• **Exercise instructions**
Rewrite the material starting with the line containing "Task: Click the blue" and going on through the end of the material, replacing "screenshot" with "capture" and leaving everything else unchanged. Omit the pictures from your answer.

— Start of Data entries —

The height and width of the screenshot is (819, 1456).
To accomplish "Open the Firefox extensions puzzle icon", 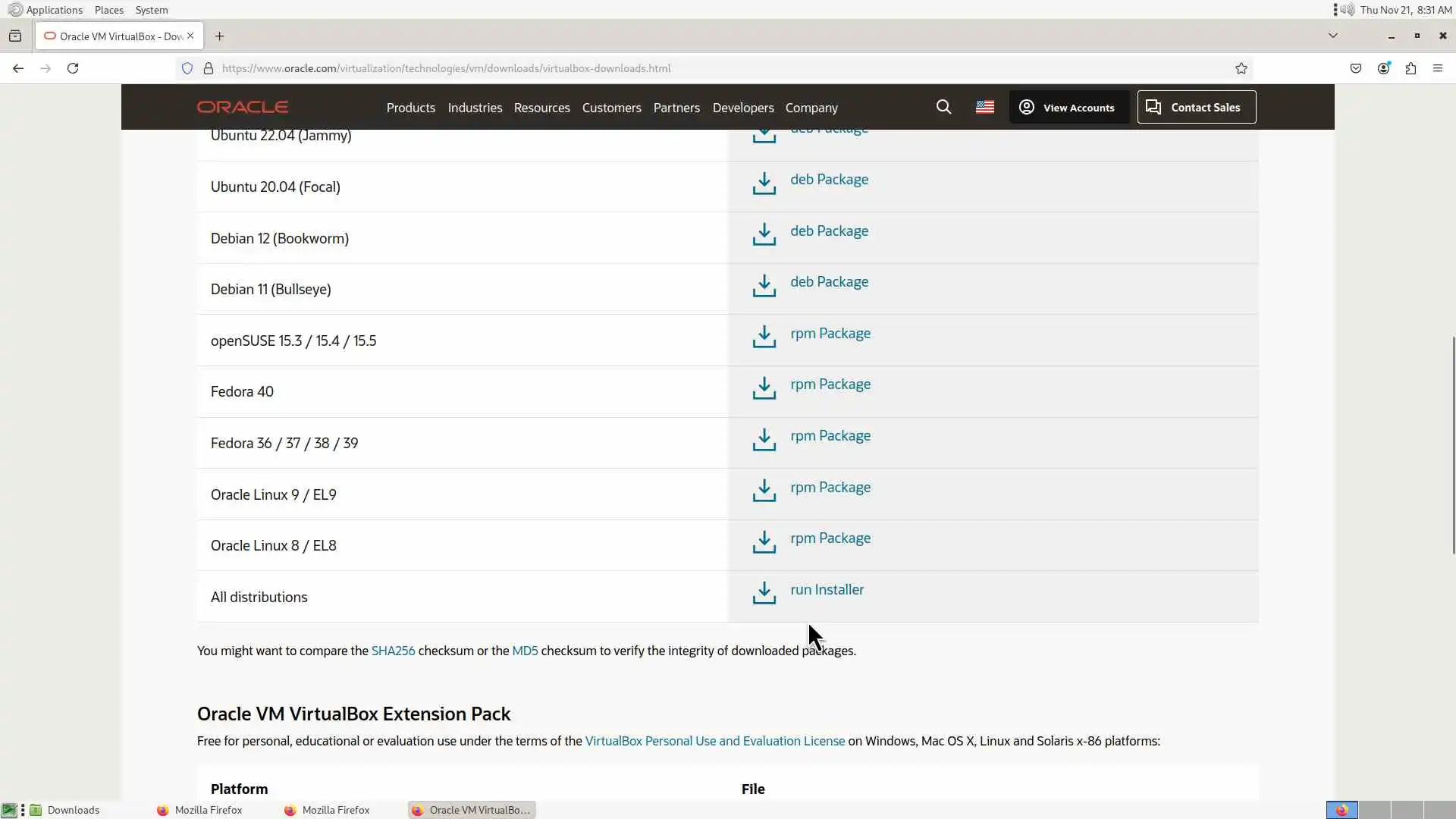I will pos(1410,68).
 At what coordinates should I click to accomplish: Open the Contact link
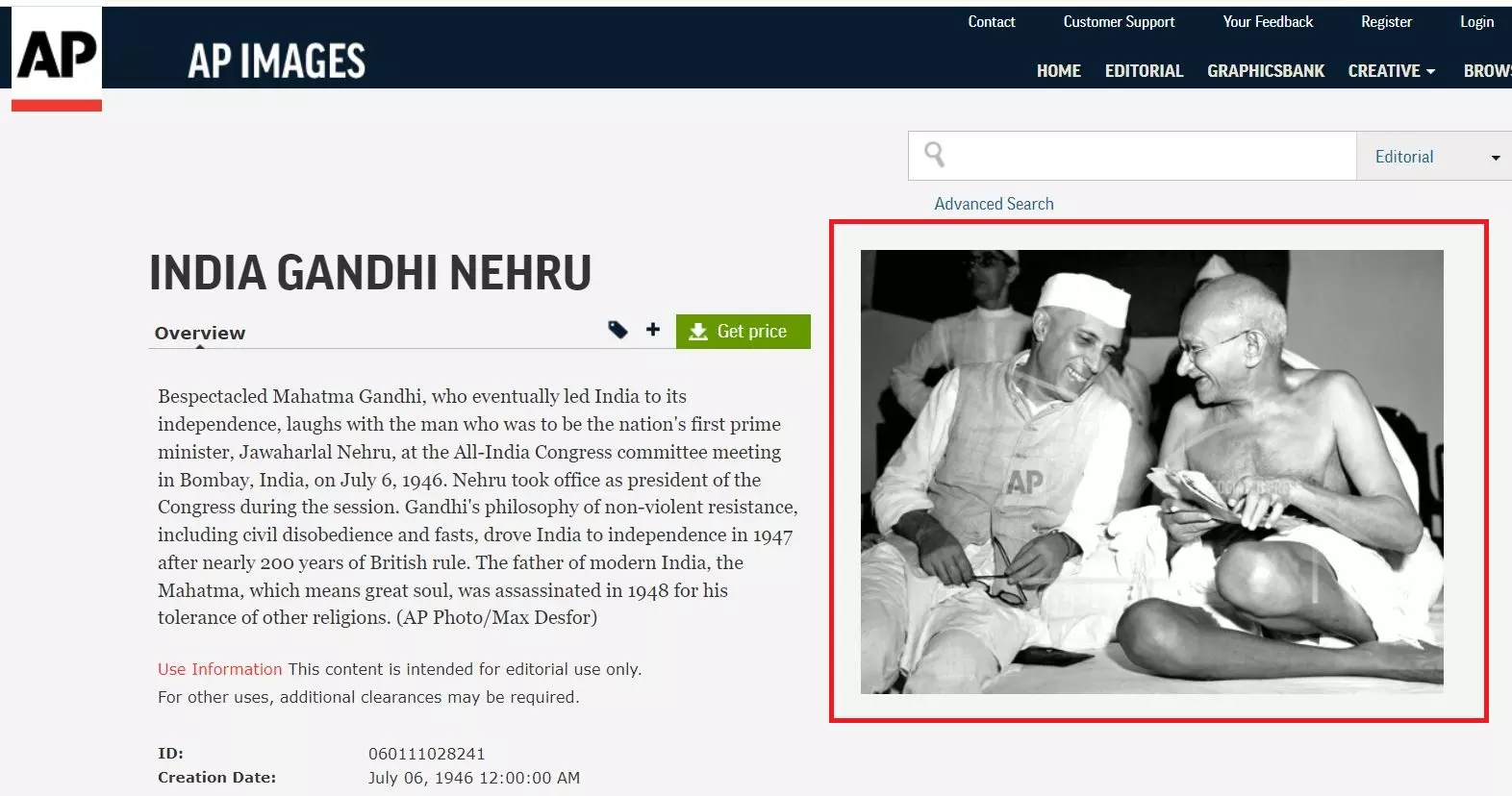click(991, 21)
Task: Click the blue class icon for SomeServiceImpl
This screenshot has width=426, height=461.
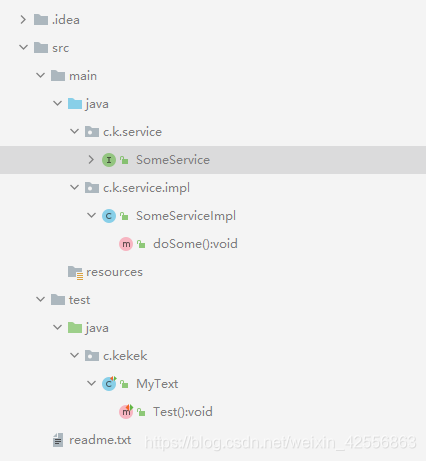Action: tap(109, 216)
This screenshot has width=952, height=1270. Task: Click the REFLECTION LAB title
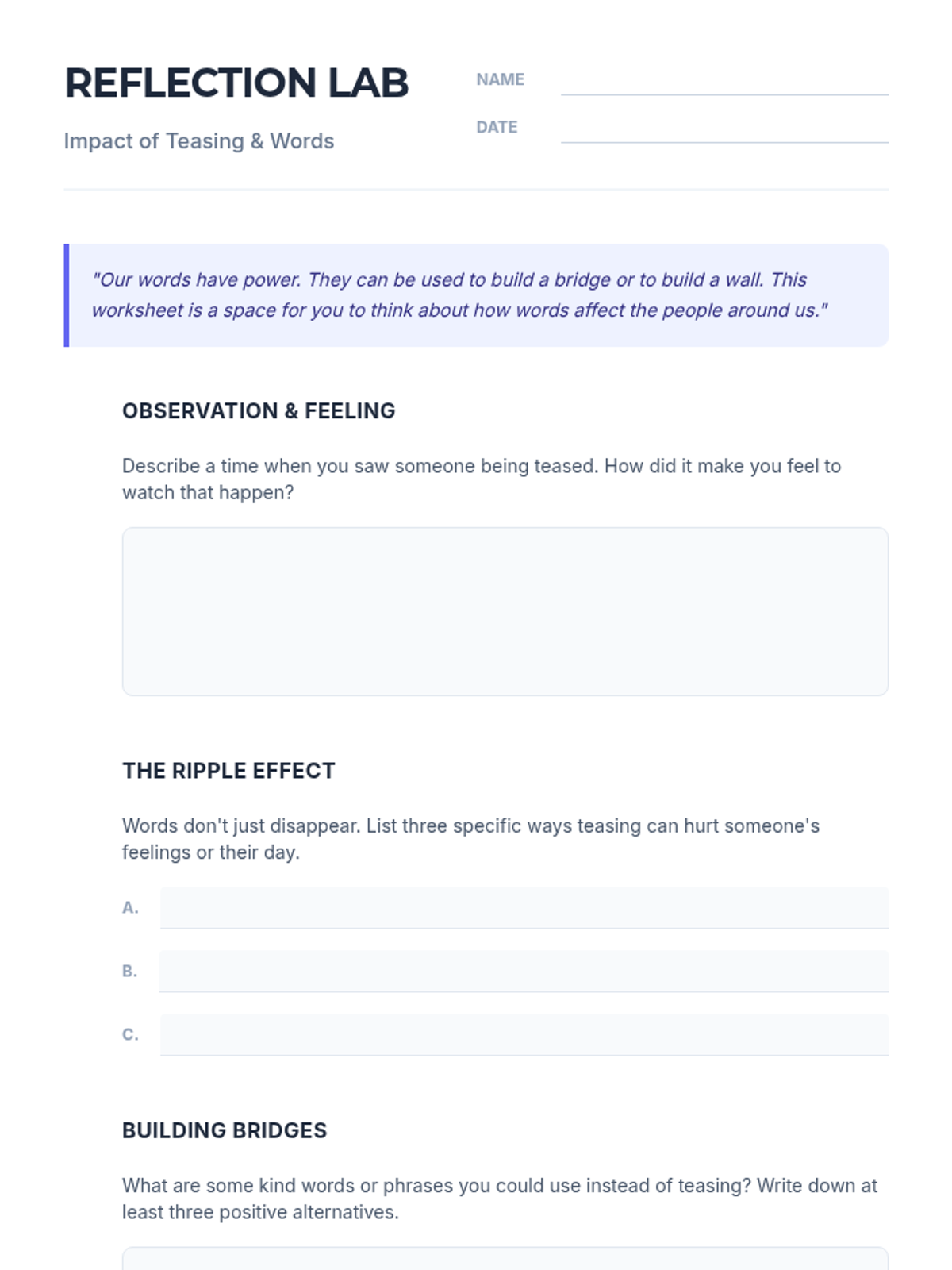[x=236, y=83]

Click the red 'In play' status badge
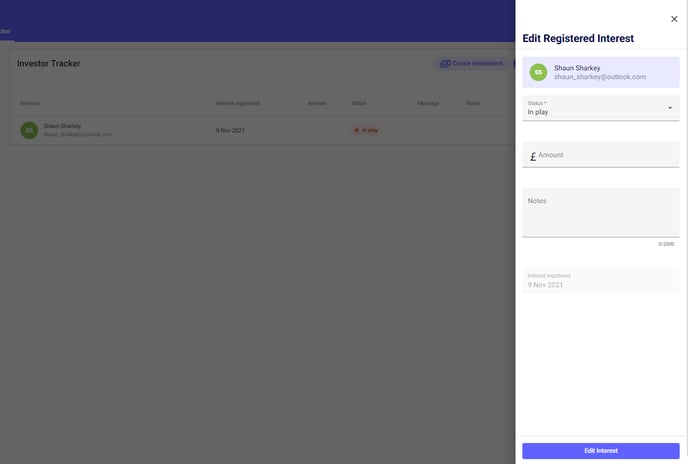click(367, 130)
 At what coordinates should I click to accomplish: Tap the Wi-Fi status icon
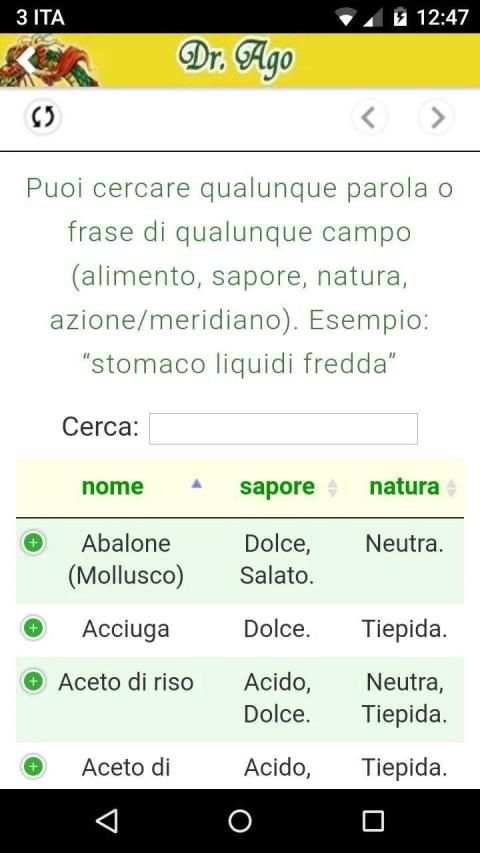click(345, 17)
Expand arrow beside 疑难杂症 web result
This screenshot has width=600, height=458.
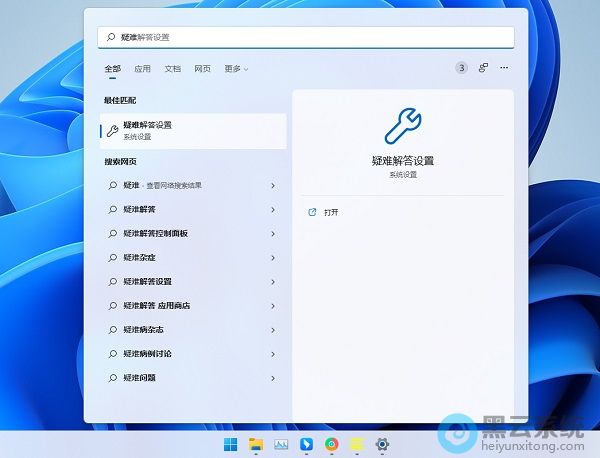[273, 257]
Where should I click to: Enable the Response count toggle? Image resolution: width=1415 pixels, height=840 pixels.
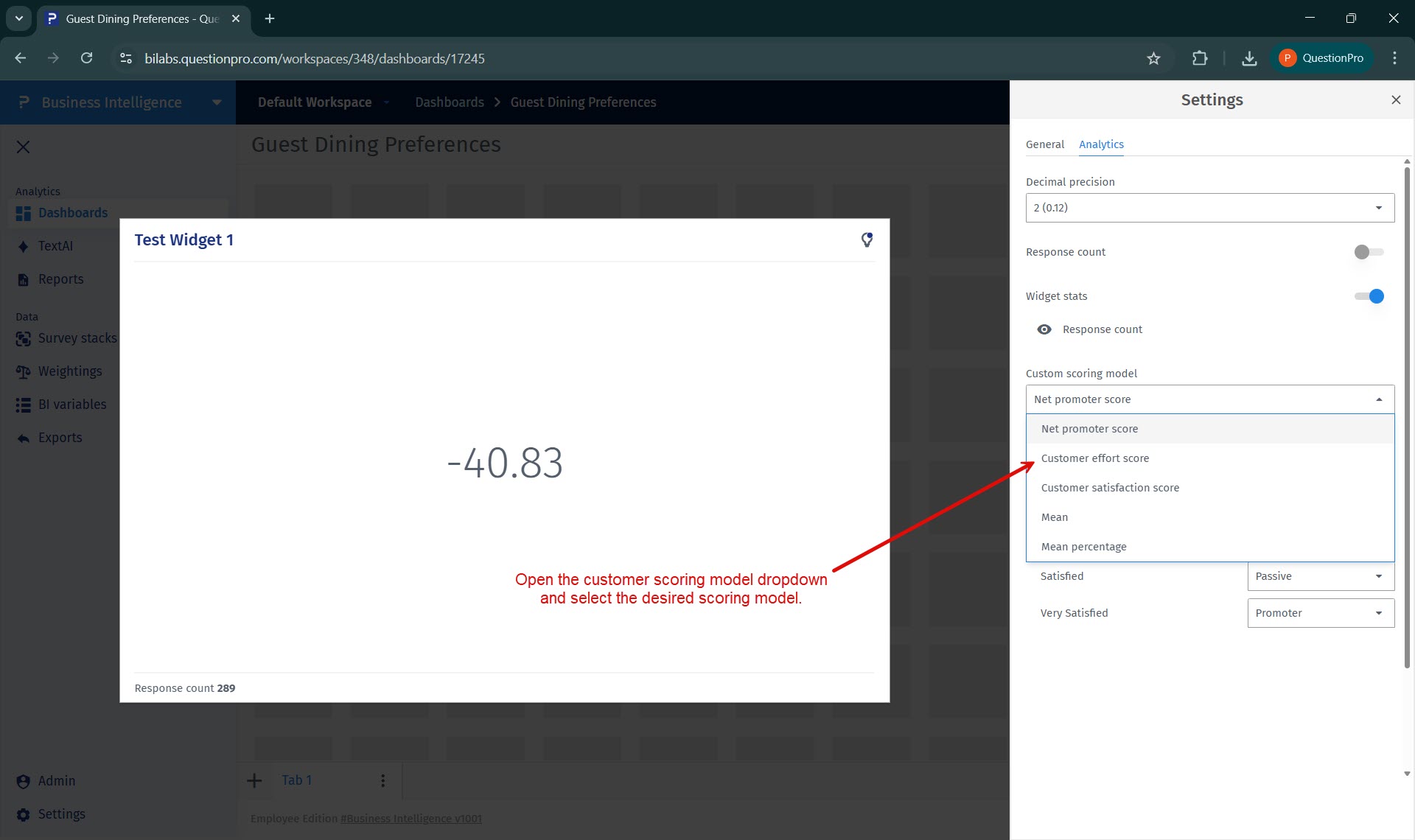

— End of Data entries —

• **Solution to the problem**
Task: Click the blue class icon for SomeServiceImpl
This capture has width=426, height=461.
Action: tap(109, 216)
This capture has width=952, height=1270. Task: Click the REFLECTION LAB title
[x=236, y=83]

Click the red 'In play' status badge
click(367, 130)
 At what coordinates should I click to accomplish: Tap the Wi-Fi status icon
click(345, 17)
Expand arrow beside 疑难杂症 web result
This capture has width=600, height=458.
[273, 257]
Where should I click to: Enable the Response count toggle? Image resolution: width=1415 pixels, height=840 pixels.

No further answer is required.